**WORK TASK**
Reproduce the data, keeping every word exactly as it is.

**DATA FOR PROCESSING**

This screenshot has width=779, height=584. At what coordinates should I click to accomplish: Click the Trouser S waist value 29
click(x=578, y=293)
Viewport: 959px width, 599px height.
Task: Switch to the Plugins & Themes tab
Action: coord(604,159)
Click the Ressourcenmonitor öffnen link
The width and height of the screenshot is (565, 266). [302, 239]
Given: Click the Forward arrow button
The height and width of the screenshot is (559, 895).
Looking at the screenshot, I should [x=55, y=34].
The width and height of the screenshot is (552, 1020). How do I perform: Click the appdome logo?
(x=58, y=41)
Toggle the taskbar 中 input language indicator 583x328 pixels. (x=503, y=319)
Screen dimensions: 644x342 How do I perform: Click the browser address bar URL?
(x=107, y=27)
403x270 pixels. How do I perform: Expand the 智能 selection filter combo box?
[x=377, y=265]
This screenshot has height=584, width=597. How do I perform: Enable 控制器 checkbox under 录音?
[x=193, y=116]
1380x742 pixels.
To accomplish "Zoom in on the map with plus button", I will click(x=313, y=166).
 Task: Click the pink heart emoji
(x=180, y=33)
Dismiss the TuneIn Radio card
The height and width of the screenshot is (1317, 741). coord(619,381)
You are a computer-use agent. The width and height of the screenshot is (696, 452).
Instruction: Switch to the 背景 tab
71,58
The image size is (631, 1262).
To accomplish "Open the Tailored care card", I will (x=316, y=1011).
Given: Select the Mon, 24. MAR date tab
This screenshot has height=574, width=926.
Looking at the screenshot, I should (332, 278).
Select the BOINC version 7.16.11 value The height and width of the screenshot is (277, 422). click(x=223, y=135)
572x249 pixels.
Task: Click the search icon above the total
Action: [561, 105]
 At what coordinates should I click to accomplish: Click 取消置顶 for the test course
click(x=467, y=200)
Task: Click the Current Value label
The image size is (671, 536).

**WRITTEN RESPONSE**
This screenshot has width=779, height=584. At what coordinates should I click to accomplish: Click the Trouser S waist value 29
click(x=578, y=293)
Viewport: 959px width, 599px height.
Task: Switch to the Plugins & Themes tab
Action: coord(604,159)
Click the Ressourcenmonitor öffnen link
The width and height of the screenshot is (565, 266). [302, 239]
Given: Click the Forward arrow button
The height and width of the screenshot is (559, 895).
Looking at the screenshot, I should [x=55, y=34].
The width and height of the screenshot is (552, 1020). How do I perform: Click the appdome logo?
(x=58, y=41)
Toggle the taskbar 中 input language indicator 583x328 pixels. (x=503, y=319)
Screen dimensions: 644x342 How do I perform: Click the browser address bar URL?
(x=107, y=27)
403x270 pixels. How do I perform: Expand the 智能 selection filter combo box?
[x=377, y=265]
This screenshot has height=584, width=597. How do I perform: Enable 控制器 checkbox under 录音?
[x=193, y=116]
1380x742 pixels.
To accomplish "Zoom in on the map with plus button", I will click(x=313, y=166).
 Task: Click the pink heart emoji
(x=180, y=33)
Dismiss the TuneIn Radio card
The height and width of the screenshot is (1317, 741). coord(619,381)
You are a computer-use agent. The width and height of the screenshot is (696, 452).
Instruction: Switch to the 背景 tab
71,58
The image size is (631, 1262).
To accomplish "Open the Tailored care card", I will (x=316, y=1011).
Given: Select the Mon, 24. MAR date tab
This screenshot has height=574, width=926.
Looking at the screenshot, I should (332, 278).
Select the BOINC version 7.16.11 value The height and width of the screenshot is (277, 422). click(x=223, y=135)
572x249 pixels.
Task: Click the search icon above the total
Action: [561, 105]
 At what coordinates should I click to accomplish: Click 取消置顶 for the test course
click(x=467, y=200)
Task: Click the Current Value label
The image size is (671, 536).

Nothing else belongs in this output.